The Overpeck Valley sanitary sewer system and sewage disposal plant were to provide sanitary sewerage disposal for a large area of Bergen County, one of the most populous counties of the State of New Jersey.

As is customary in a major enterprise such as this, detailed and meticulous specifications and terms form part of the contract. Such provisions are usually recommended and drafted by an experienced engineer at the instance of the owner, or sponsor, of the project.

The work to be performed is grounded in the principles of free enterprise and competition. The scope of such an undertaking requires those who accept the invitations to bid to be well versed, or advised, in contract law and forms together with comparable efficiency in accounting and engineering departments. Otherwise their financial doom is spelled. It is common knowledge that the owner, or sponsor, 'writes its own ticket' and the competing market of contractors is obliged to bid and perform in conformity thereto, or to avoid that field of endeavor.

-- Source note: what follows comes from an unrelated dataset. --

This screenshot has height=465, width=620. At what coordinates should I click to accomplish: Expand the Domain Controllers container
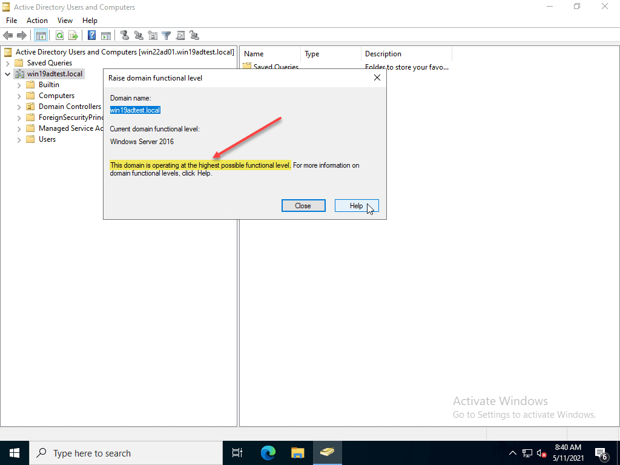[19, 106]
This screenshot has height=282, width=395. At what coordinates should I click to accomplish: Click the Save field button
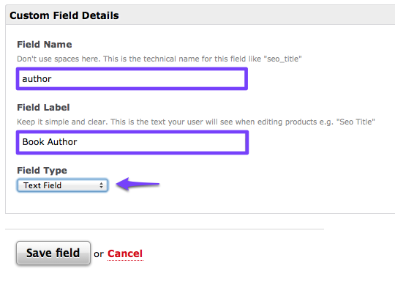pos(53,253)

However, this does not mean that a contractor is not entitled to enjoy just treatment within the terms of the contract. If it were otherwise the construction of vital public and municipal projects would suffer by the failure of qualified bidders to enter the field for fear of risks beyond those which are foreseeable. It is grave enough to meet calculated risks in good business practice. The public authority which chooses the contract terms is not exempt from the operation of the basic principle of construction of contracts, that where ambiguities exist they are to be taken most strongly against the draftsman. Jennings v. Pinto, 5 N.J. 562, 569, 76 A.2d 669 (1950); Moses v. Edward H. Ellis, Inc., 4 N.J. 315, 323, 72 A.2d 856 (1950).

With this in mind we approach the present controversy. The principal disputes herein arise out of the functioning of the site engineer (I.e., the on-site representative of the engineering firm which was the contract designated engineer), and a meticulous study of the engineer's status, duties and jurisdiction is of infinite importance here.

Contract No. 1, ante, including the invitations to bid, clearly contemplated co-operation between contractors engaged on various contract segments of the project. Mutual responsibilities required timing of different phases of the overall operations to mesh the completion of the several elements of the construction most economically and efficiently in the Authority's interests. To keep the work rolling is the objective of the project engineer.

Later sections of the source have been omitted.